H2 Virtual vs Physical Memory
Address in a programme are usually not physical addresses.
- Simple system: cpu request with physical address
- Virtual addressing system: CPU sends virtual memory address, MMU translates that to physical address before sending request to main memory. So:
- all processes can just use virtual memory addresses
- all processes can think they have 64 bits of addressing space
- operating system decides what physical address correspond with what virtual address
- same virtual address in different processes can map to different physical address
- … or share the same physical address (if read-only, library code, etc.)
- different processes cannot overwrite unshared physical memory other processes are using
- launching new process doesn’t require finding different address for heap/stack/etc
- simpler, more efficient memory management
- simplifies linking - addresses for different things in a programme are usually similar
- simplifies loading - copying virtual pages, be lazy in terms of copying actual physical pages
- can act as a cache as some data mapped to DRAM, some to disk
H2 Virtual Memory Implementation
H3 Address spaces
- Contiguous non-negative integer
- Virtual address space $V$ with size $N = 2^n$, addresses ${0,1,\dots,N-1}$
- Physical address space $P$ with size $M = 2^m$ addresses ${0,1,\dots,M-1}$
- Mapping function
- $MAP: V \to P \cup \emptyset$
- virtual addresses could get mapped to memory or disk
H3 Components
- Memory management unit (MMU)
- Sits between CPU and cache (cache access still requires physical address)
- Page table entry (PTE) - stores an individual mapping
- valid bit
- flag bits, like permissions
- sup - supervisor
- read
- write
- exec
- physical address / disk address to map to
- Page table - array of PTEs
- Hardware specific, part of ISA, and updated by kernel.
CR3
points to start of page table for current running process
- Page - unit of data mapped by a single entry
- Page size $P = 2^p$, usually 4 KB, some use 4 MB
- Translation Lookaside Buffer (TLB)
- VA virtual address
- TLBI TLB index
- TLBT TLB tag
- VPO virtual page offset
- VPN virtual page num
- PA physical address
- PAO physical address offset
- PPN Physical page number
- Page table base register (PTBR)
H3 The page table
H4 Single level page table
A simple implementation, but requires lots of space, many of which are allocated but not used for useful mapping.
It can just be an array of PTEs
Problem: this takes can take sth like 512 GB of memory… won’t even fit.
H4 Multilevel page table
Idea: split up VPN, use different portion to look up in different level
This way, we can simply have NULL and eliminate all the subsequent levels.
Trouble: We can cache miss at every level, so maybe good caching of the mappings would be nice.
H3 Virtual memory like cache
- Like a fully associative cache, but mapping function much more complicated.
- Hardware doesn’t enforce replacement policy.
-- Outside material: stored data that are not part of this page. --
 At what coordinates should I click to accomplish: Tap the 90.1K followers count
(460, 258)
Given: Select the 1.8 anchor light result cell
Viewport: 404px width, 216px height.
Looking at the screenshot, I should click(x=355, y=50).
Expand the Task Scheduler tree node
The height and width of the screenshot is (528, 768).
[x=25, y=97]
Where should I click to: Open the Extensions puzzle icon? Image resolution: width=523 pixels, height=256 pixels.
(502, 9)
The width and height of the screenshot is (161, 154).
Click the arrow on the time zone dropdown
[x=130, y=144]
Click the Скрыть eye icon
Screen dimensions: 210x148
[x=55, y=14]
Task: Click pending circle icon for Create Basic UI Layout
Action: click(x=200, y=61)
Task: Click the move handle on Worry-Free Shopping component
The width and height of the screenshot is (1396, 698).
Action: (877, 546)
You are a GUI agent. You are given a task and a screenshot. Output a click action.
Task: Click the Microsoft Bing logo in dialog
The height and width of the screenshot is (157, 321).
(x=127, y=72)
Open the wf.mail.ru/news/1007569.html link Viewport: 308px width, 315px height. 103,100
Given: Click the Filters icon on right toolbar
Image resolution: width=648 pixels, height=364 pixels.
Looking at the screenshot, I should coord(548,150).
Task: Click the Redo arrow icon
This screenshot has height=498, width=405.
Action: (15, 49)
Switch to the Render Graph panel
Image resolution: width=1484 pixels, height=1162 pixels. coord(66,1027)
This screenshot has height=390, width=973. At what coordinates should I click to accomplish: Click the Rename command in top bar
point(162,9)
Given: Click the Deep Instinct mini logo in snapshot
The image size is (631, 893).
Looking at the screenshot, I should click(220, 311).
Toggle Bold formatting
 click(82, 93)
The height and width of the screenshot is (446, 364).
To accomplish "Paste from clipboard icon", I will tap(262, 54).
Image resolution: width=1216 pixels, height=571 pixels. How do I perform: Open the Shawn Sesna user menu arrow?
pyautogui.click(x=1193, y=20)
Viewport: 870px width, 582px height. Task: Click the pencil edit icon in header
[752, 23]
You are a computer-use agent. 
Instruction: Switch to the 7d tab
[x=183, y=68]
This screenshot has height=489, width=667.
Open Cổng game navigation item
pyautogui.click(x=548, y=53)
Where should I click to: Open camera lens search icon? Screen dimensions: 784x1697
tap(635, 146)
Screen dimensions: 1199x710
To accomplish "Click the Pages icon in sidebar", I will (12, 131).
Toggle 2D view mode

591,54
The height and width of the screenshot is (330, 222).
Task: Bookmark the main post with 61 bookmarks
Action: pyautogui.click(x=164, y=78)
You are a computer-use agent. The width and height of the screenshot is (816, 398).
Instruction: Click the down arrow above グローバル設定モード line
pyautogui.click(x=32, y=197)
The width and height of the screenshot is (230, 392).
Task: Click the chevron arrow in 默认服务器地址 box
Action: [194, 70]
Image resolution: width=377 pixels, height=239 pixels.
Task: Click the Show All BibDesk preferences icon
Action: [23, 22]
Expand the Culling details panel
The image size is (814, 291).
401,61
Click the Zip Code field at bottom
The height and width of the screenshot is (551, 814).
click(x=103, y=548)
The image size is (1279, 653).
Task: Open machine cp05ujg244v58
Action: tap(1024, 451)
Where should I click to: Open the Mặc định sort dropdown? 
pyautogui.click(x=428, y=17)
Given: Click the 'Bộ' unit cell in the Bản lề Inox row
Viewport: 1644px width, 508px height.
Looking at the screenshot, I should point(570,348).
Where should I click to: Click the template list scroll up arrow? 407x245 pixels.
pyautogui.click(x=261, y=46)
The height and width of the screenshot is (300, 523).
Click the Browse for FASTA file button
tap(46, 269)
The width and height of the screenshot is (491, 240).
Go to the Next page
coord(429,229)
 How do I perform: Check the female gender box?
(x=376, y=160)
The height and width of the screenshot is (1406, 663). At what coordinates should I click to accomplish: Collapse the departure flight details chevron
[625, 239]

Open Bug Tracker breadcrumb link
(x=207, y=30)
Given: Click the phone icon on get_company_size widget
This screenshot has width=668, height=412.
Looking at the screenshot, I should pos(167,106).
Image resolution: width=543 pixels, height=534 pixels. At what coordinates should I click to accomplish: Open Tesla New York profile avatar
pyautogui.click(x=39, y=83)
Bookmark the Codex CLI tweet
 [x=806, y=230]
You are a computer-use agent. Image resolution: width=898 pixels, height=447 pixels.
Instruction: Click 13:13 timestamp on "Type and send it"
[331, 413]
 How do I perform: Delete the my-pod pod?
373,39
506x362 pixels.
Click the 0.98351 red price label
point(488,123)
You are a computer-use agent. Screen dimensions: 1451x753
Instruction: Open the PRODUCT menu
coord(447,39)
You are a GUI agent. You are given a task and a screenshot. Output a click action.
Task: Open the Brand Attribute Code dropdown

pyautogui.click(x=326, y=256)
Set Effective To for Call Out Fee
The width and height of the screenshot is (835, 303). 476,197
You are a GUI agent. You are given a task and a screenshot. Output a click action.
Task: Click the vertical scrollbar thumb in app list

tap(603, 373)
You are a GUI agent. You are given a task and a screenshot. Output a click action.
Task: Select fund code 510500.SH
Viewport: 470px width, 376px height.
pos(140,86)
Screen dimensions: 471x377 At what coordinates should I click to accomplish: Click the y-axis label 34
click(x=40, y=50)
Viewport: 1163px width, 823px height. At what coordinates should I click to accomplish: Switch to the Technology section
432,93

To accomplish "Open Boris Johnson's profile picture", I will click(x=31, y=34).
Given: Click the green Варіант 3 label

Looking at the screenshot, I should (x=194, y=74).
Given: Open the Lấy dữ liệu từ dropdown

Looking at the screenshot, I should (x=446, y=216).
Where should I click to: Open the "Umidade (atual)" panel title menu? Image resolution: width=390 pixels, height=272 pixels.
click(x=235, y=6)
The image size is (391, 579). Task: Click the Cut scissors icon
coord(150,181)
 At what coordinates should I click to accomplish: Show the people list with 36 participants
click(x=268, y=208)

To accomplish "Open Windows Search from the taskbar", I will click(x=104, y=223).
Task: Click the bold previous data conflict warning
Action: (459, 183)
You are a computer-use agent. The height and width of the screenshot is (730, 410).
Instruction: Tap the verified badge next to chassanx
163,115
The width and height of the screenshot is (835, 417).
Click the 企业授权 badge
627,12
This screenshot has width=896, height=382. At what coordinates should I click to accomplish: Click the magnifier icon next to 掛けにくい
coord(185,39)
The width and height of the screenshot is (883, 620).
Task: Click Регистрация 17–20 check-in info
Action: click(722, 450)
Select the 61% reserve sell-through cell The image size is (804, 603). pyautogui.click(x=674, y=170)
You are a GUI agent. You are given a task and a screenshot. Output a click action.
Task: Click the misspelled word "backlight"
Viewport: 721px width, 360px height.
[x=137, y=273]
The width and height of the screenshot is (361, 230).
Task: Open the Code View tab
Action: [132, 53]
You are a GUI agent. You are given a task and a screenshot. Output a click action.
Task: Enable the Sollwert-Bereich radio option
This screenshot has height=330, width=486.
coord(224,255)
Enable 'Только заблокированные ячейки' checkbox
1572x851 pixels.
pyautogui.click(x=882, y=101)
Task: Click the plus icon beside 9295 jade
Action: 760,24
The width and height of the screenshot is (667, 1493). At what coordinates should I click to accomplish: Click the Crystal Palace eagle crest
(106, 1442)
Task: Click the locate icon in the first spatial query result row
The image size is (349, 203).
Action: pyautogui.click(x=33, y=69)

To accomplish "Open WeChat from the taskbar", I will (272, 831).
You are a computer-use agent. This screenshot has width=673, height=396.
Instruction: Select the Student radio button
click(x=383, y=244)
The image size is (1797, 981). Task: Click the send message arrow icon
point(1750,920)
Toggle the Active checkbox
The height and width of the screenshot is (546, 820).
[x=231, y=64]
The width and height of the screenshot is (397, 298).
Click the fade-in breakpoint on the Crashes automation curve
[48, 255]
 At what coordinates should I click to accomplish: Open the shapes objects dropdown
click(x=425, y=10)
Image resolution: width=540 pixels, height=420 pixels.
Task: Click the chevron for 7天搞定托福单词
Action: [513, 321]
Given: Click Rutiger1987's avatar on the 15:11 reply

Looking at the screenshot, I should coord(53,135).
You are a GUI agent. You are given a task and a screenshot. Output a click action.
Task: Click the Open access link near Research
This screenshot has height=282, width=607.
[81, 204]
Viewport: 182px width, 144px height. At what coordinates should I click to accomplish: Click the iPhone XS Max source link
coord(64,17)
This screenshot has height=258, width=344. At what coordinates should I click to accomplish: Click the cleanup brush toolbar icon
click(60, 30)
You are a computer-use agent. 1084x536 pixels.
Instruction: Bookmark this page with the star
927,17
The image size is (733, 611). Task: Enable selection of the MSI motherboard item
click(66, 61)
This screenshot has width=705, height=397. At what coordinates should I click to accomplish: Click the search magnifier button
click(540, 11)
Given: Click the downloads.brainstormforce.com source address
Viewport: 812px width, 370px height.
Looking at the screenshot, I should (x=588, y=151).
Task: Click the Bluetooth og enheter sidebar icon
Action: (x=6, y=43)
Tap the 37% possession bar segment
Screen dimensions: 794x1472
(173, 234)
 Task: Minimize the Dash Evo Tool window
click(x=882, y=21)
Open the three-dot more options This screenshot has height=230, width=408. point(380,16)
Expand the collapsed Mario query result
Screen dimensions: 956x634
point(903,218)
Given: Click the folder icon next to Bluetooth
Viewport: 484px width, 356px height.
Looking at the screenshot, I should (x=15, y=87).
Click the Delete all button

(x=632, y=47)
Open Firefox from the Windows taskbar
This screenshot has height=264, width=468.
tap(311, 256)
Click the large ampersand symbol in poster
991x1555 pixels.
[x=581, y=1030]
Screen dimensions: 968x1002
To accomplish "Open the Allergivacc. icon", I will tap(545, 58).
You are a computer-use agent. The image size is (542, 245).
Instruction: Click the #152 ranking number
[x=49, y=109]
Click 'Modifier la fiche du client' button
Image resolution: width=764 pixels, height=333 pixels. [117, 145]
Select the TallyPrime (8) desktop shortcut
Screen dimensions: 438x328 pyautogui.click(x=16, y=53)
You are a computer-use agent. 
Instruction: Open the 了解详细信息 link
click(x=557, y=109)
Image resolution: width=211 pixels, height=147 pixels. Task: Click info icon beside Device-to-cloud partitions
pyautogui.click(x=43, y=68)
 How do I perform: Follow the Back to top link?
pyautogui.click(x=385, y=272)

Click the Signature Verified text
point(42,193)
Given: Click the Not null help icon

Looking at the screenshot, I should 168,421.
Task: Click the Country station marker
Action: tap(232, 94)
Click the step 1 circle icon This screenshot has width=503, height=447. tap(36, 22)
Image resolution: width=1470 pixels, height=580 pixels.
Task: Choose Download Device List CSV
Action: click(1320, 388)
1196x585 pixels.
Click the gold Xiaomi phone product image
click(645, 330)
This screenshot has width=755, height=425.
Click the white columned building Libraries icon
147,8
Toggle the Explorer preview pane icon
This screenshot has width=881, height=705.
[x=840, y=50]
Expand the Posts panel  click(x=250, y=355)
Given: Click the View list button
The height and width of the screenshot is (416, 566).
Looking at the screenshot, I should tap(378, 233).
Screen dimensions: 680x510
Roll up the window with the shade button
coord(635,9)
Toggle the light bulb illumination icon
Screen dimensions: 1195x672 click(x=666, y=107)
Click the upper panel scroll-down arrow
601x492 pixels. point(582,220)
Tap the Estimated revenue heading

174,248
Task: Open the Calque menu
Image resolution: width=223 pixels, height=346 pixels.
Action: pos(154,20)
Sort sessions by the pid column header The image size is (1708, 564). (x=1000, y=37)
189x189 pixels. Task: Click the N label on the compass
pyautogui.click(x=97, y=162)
Operating system needs to do this.
- Thrashing - when really needing more physical memory, so computer keeps writing reading disk
- Demand paging - waiting for page miss to copy data to DRAM
H3 Translation Lookaside Buffer (TLB)
To speed up lookups, make use of locality again!. We usually hit something in the cache, so no need to go through all these translations.
Technically, putting PTEs in L1 works, but:
- other data may evict PTEs
- L1 still has delay
Instead, using a dedicated TLB:
- Hardware in the MMU
- Caches mapping to save time
- set-associative (sth like 500 cached mappings)
- Misses are usually rarer than cache misses
H4 TLB accesses
Similar to cache access, mappings can be broken down into:
- VPN address:
| TLBT (tag) | TLBI (index) | VPO |
- Where TLBI is used to select set
- Each line:
| v | tag | PTE |
H3 Access flow
H2 Memory-mapped Files
- Used to be that all pages of physical RAM is back by some page on disk
- Whatever in memory is cache of what’s on disk
- Modern: maybe less necessary because memory is cheaper, but still true for mapping to swap and file on disk
- (Can explicitly request two processes to share memory)
- Forking process - copy-on-write sharing:
- duplicate the page tables (so they share same physical memory)
- mark everything read only
- copy page upon write fault